**WRITTEN EXERCISE:** Copy the records from the line with "Click the Recalculate Lightmap Scale button" to the line with "click(x=520, y=596)", both lines included, and write them exactly as they appear.

--- DATA SUPPLIED ---

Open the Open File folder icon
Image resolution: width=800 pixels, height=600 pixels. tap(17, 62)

---
--- DATA SUPPLIED ---

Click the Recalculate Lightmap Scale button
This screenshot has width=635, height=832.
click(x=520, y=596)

---
--- DATA SUPPLIED ---

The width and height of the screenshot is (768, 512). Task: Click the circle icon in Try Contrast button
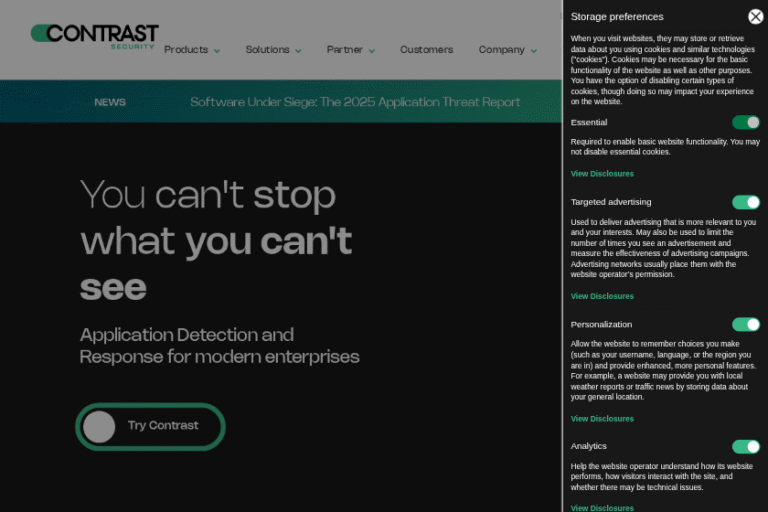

---

**COMPLETED TASK:**
Click the Recalculate Lightmap Scale button
This screenshot has width=635, height=832.
click(x=520, y=596)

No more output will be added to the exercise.